By now, most Americans know that the United States has seen a sharp increase in opioid-overdose deaths over the past decade. The opioid problem is indeed global. In Afghanistan, for example, a major if not the major source of funding for the Taliban is the sale of poppies, the opium derived from them, and the chemical paste containing it, which are the materials for making heroin. But the problem isn’t just addiction to heroin and other illegal drugs, which is widespread enough already. Arguably, there’s an even bigger global problem about legal opioids. 
 
As The Economist notes in a new article with the cleverly allusive headline “The Ecstasy and the Agony,” while Americans are taking too many painkillers, suffering people who actually need them can’t get enough. 

The American half of that problem is that too many people are getting hooked on prescription painkillers, the most effective of which are indeed opioids such as morphine and oxycontin. Those are as addictive as their close relative heroin when used regularly, as opposed to short-term. That isn’t really a problem for terminally ill cancer patients; under properly managed care, they have nothing to lose but pain by getting addicted. But as The Economist points out:

 “In America for decades doctors prescribed too many opioids for chronic pain in the mistaken belief that the risks were manageable. Millions of patients became hooked. Nearly 20,000 Americans died from opioid overdoses in 2014. A belated crackdown is now forcing prescription-opioid addicts to endure withdrawal symptoms, buy their fix on the black market or turn to heroin—which gives a similar high (and is now popular among middle-aged Americans with back problems).”

 While that’s a serious problem for America—one to which any EMT could attest– perhaps an even worse problem is that most of the rest of the world doesn’t have enough access to legal, effective painkillers.

Thus:

 “In the developing world, by contrast, even horrifying pain is often untreated. More than 7m people die yearly of cancer, HIV, accidents or war wounds with little or no pain relief. Four-fifths of humanity live in countries where opioids are hard to obtain; they use less than a tenth of the world’s morphine, the opioid most widely used for trauma and terminal pain.”

Of course it’s a tragedy that thousands of Americans kill themselves with a surfeit of legal painkillers. Of course it’s a tragedy that people in many poor countries often live and die in agony for want of those very drugs. But the tragedy is compounded by the reasons why there’s such a maldistribution of a good if dangerous class of drugs.
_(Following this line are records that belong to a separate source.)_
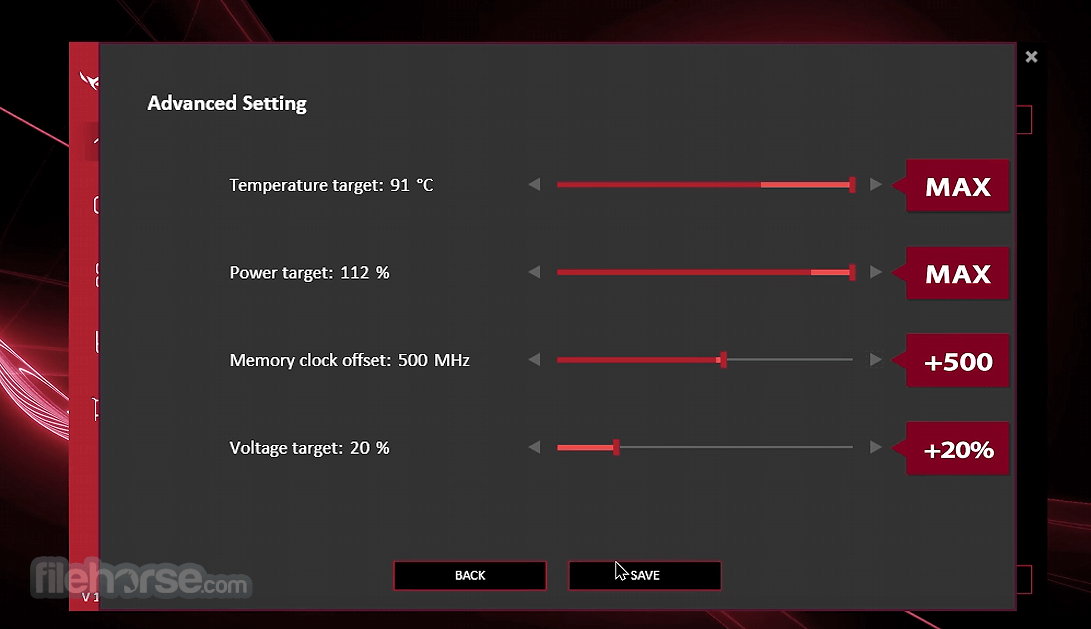Screen dimensions: 1091x629
Task: Click the Power target slider handle
Action: click(852, 272)
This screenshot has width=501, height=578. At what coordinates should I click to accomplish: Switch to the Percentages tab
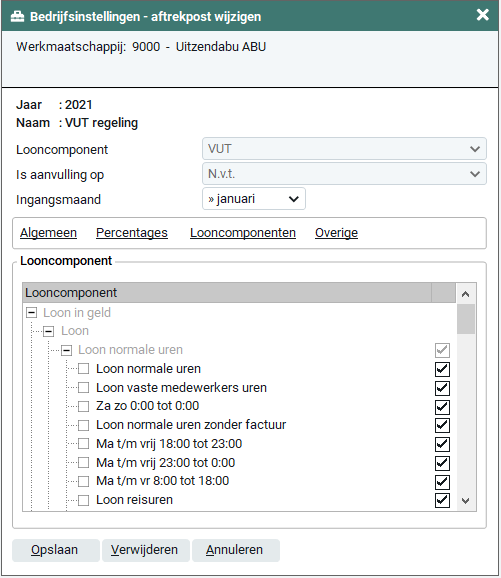132,233
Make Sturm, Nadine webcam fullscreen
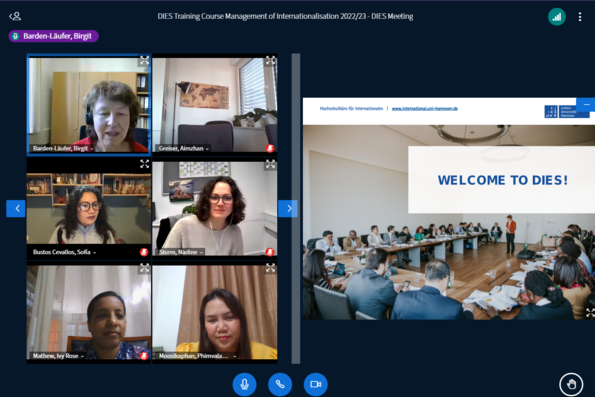The height and width of the screenshot is (397, 595). pos(270,164)
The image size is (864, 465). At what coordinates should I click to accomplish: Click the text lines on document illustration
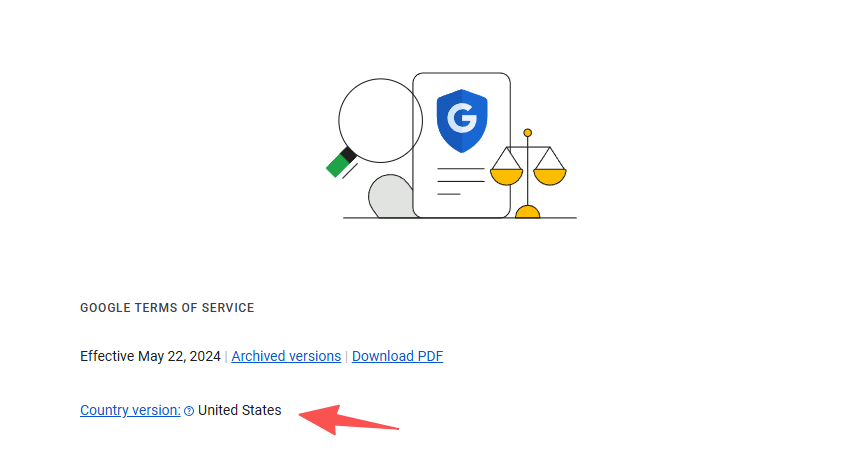(x=460, y=181)
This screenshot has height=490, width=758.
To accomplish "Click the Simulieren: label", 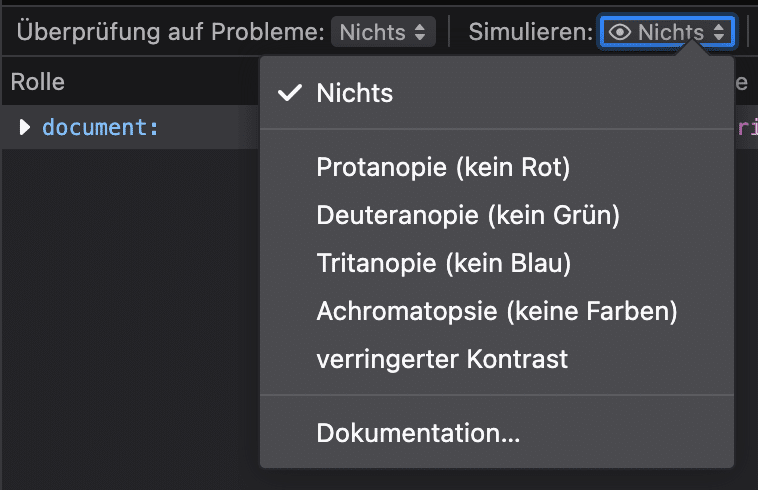I will pos(530,32).
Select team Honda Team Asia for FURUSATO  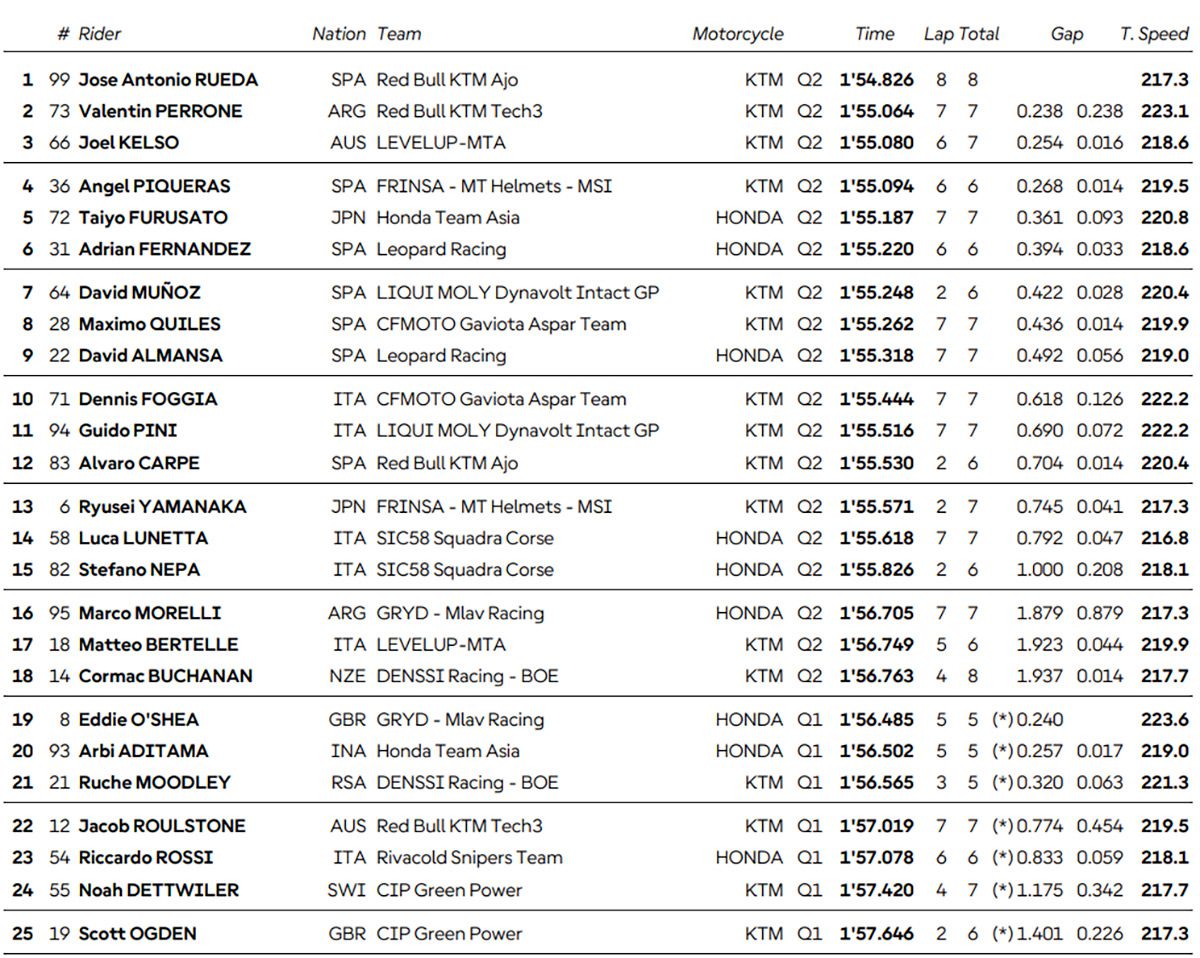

For one, the resources that go into making and marketing illegal opioids such as heroin could be devoted to providing and managing the legal ones for many more people who really need them. What prevents that, of course, is that illegal drugs are so much more profitable than legal ones that making and selling the latter tends to attract more players. But the U.S. and other countries also devote more resources to combating the illegal trade in opioids than they do to distributing and managing the legal ones that are needed.

Has the “war on drugs” been a successful one? Clearly not.

Is it worth asking whether finite resources could be more effectively deployed in getting legal opioids to people who truly need them than to punishing people for using illegal opioids? It’s clear that both classes of people need treatment.